Słyszałam, też ze jest tam położna Polka, ale jak się zapytałam na recepcji w ginekologii, to mi powiedzieli, że nie ma takiej i nie wiem, czy mnie nie zrozumieli, czy jej naprawdę już tam nie ma? -
Vincent,w ONE prowadzone są bezpłatne konsultacje dla niemowląt i dzieci, chodzi się tam do kontroli. Też można tam szczepić bezpłatnie dzieci, bo u lekarza to trzeba płacić jak za normalną wizytę. My chodzimy do pediatry Polki tylko w razie choroby, sama też nam mówiła, że nie ma sensu do niej przychodzić ze szczepieniem i płacić za wizytę, skoro można w ONE za darmo. Ale można i tak i tak, jak kto chce. W szpitalu po porodzie chodziła Pani i zapisywała do ONE jeśli ktoś chciał.
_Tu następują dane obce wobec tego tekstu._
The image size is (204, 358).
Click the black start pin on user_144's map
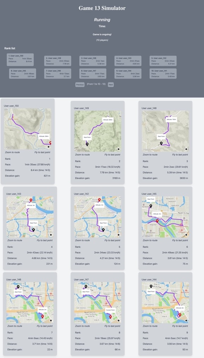click(151, 286)
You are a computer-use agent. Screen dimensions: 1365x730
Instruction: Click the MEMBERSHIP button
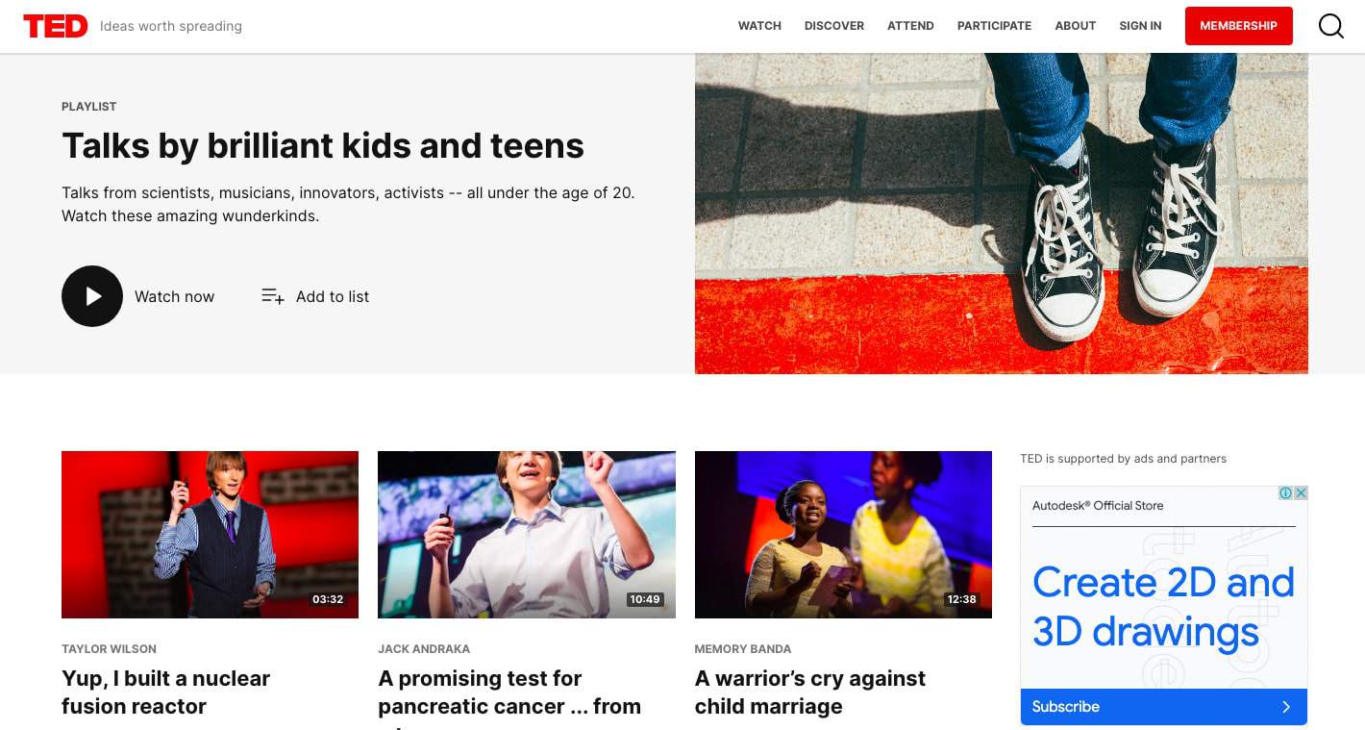pyautogui.click(x=1238, y=26)
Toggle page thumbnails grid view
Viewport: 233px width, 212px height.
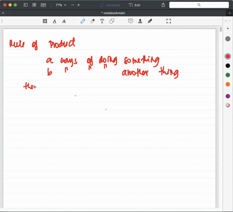(x=34, y=5)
Ja rodziłam na Ixelles, bardzo mi się tam podobało, byłam wcześniej na dniach otwartych, prowadzone są w różnych językach, ale po polsku chyba już nie ma. Trzeba się dowiedzieć w recepcji kiedy takie będą. Też słyszałam, że jest tam Polka położna, ale czy na pewno to nie wiem.
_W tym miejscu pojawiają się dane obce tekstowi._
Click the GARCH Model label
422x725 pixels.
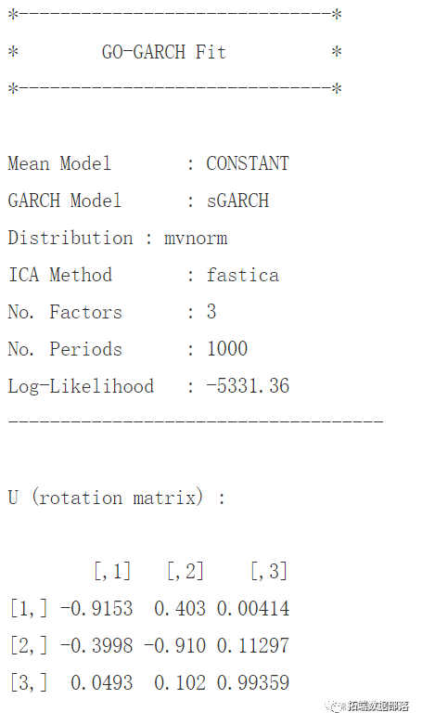tap(65, 201)
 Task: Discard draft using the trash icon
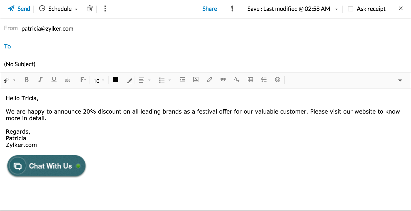click(x=90, y=9)
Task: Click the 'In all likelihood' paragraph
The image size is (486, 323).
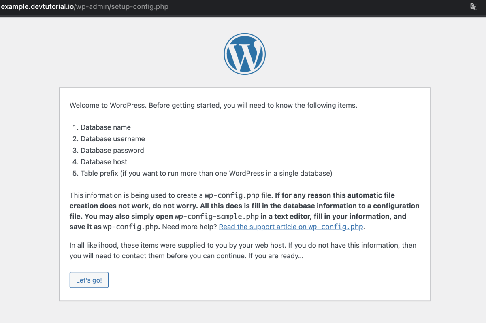Action: (x=243, y=251)
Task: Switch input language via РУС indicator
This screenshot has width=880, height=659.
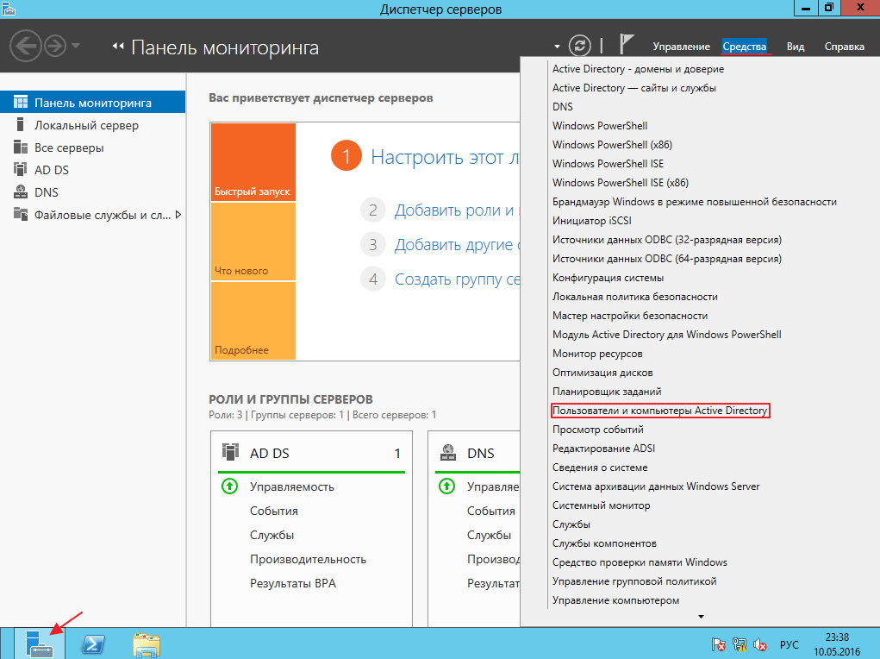Action: pyautogui.click(x=789, y=644)
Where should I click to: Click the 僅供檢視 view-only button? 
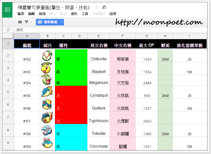(48, 22)
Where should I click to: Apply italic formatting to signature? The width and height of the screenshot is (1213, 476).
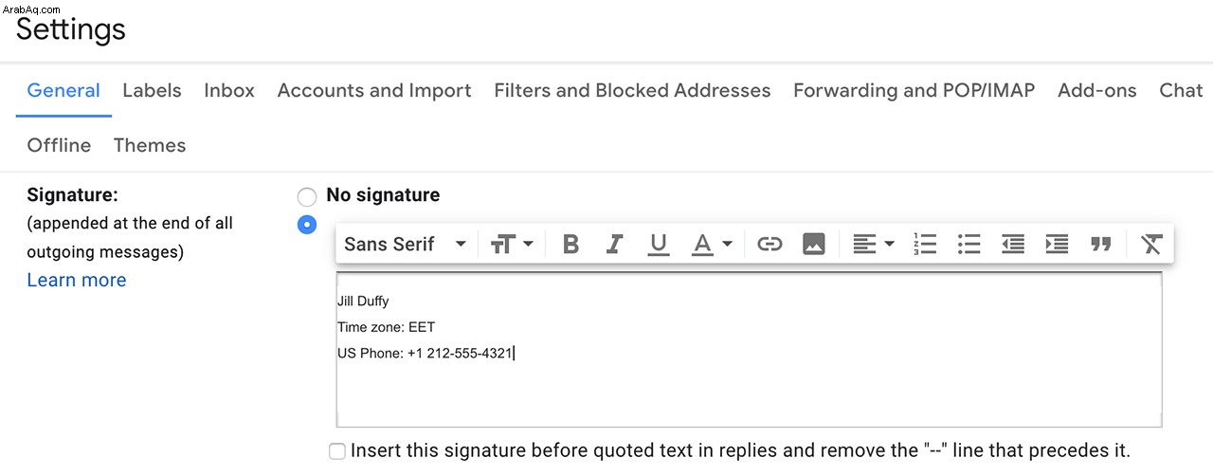(x=614, y=245)
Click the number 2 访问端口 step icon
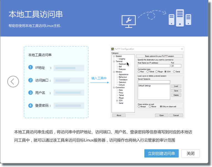Screen dimensions: 212x167 [x=30, y=80]
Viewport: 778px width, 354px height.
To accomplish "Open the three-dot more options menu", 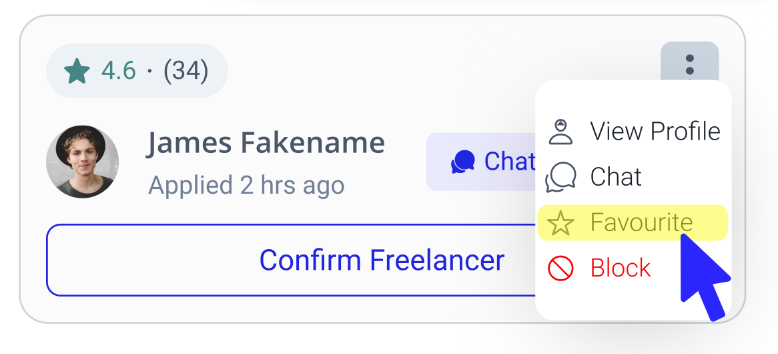I will (689, 65).
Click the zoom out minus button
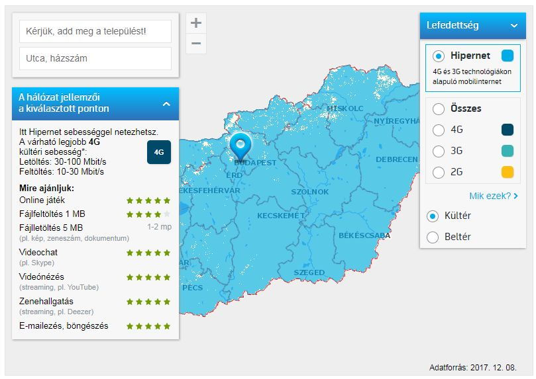Viewport: 536px width, 379px height. (195, 44)
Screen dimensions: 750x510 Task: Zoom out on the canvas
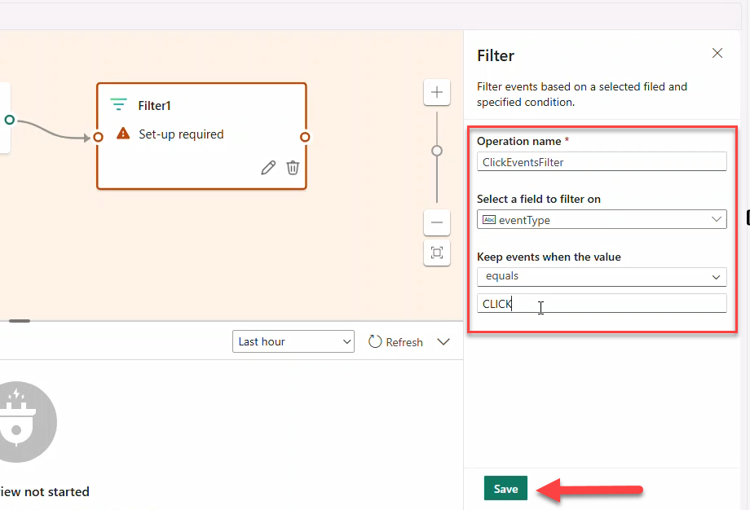(436, 222)
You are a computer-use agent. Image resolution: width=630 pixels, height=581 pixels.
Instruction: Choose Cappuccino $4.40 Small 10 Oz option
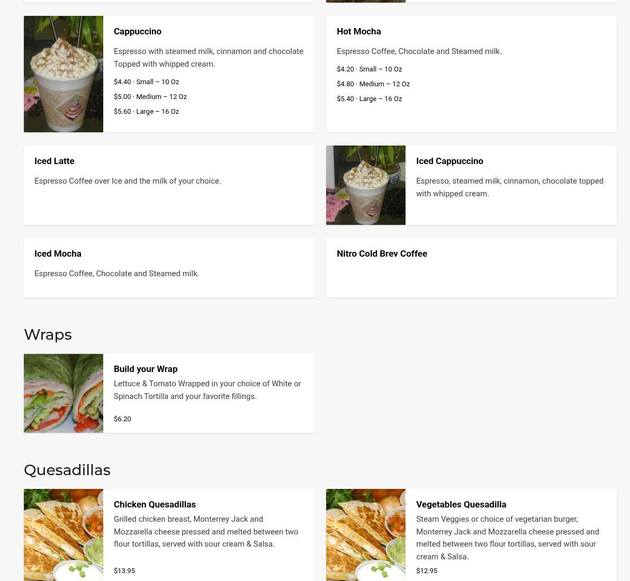pos(146,82)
Co do przedszkoli i żłóbków, to się nie bardzo orientuję.nutelka -
Dziękuje bardzo za rady, trochę to bardziej wszystko w głowie się rozjaśnia.
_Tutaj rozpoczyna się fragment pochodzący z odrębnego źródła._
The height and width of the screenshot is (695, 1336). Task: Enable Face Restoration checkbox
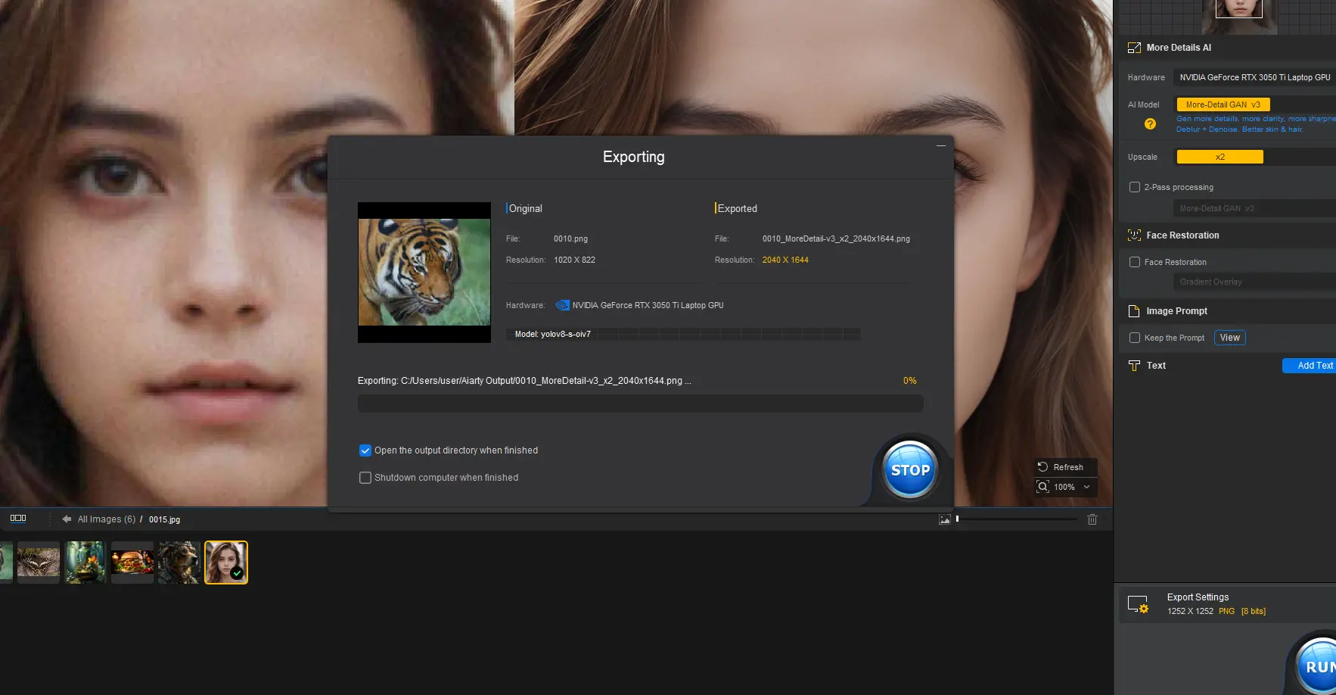click(x=1135, y=262)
Nutelka nie planujesz tutaj oddawać dziecko do przedszkola? czy są jakieś prywatne polskie?
Ja bym chyba wołało, żeby dziecko poszło tutaj do przedszkola, zawsze będzie miało kontakt z innymi dziećmi i ja poznam nowe mamy , czy źle myślę?
-
Moja córa chodzi tutaj do przedszkola państwowego, francuskojęzycznego. Ja nie chciałam, żeby chodziła do polskiego, bo zależało mi, żeby dziecko jak najszybciej opanowało język francuski. Mi się udało zapisać w miarę bez problemu ale w niektórych przedszkolach to są mega kolejki (w zależności jakie byś chciała). Jeśli chodzi o tutejsze żłobki ("kresze") to ludzie niepolecaną. Polskie są lepsze. Mój synek siedzi ze mną w domu więc wiedze mam tylko z opowiadań znajomych. Jakbyś chciała zapisać malucha do tutejszego żłobka to radzę już się orientować i zapisywać jak najszybciej po porodzie bo podobno jest problem z miejscem.